[Stored records]
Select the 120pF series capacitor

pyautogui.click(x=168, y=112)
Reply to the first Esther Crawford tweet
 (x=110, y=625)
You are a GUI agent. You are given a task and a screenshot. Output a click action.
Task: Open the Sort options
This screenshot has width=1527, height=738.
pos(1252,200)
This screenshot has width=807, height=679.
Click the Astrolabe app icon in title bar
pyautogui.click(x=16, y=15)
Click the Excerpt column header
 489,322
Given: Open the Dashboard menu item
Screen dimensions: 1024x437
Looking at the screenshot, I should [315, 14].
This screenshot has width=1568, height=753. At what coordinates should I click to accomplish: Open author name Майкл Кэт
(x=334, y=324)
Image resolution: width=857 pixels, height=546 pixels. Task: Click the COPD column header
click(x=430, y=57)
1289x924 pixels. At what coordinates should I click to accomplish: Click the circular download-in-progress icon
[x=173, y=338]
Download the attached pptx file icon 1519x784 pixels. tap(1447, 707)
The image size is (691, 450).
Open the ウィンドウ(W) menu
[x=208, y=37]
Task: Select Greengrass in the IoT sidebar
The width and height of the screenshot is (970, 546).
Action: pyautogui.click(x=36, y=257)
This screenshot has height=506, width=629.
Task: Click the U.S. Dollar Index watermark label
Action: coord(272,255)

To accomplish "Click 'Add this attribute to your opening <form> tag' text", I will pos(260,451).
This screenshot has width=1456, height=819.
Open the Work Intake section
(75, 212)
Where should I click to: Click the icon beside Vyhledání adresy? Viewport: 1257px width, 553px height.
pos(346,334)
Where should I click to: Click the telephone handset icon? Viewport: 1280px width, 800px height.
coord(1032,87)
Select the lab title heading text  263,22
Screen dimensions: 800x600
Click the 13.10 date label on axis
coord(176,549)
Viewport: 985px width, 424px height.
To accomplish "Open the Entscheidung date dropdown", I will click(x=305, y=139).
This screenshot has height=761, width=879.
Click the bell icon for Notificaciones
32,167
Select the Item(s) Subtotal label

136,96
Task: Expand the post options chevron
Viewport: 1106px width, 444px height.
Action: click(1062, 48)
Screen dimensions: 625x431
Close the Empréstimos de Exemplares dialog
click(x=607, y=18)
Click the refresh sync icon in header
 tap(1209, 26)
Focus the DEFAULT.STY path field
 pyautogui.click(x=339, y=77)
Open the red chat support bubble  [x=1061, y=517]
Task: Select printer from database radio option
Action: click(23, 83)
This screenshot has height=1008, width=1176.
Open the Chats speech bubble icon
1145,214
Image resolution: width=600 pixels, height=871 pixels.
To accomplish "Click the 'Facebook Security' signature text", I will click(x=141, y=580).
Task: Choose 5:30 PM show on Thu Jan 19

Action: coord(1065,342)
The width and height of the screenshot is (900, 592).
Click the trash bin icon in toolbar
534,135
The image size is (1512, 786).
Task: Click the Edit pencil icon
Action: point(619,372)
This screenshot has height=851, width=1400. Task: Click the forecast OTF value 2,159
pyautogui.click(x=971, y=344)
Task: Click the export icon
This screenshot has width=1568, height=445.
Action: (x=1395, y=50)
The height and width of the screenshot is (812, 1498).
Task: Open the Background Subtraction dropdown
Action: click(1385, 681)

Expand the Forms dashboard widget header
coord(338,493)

• **ASSIGNMENT**
Reproduce only the lines above spanning from the line containing "The width and height of the screenshot is (970, 546)." through the line containing "Screen dimensions: 800x600", word for word.

• **TASK SOLUTION**
The width and height of the screenshot is (970, 546).
Action: pyautogui.click(x=36, y=257)
This screenshot has height=506, width=629.
Task: Click the U.S. Dollar Index watermark label
Action: coord(272,255)

To accomplish "Click 'Add this attribute to your opening <form> tag' text", I will pos(260,451).
This screenshot has width=1456, height=819.
Open the Work Intake section
(75, 212)
Where should I click to: Click the icon beside Vyhledání adresy? Viewport: 1257px width, 553px height.
pos(346,334)
Where should I click to: Click the telephone handset icon? Viewport: 1280px width, 800px height.
coord(1032,87)
Select the lab title heading text  263,22
Screen dimensions: 800x600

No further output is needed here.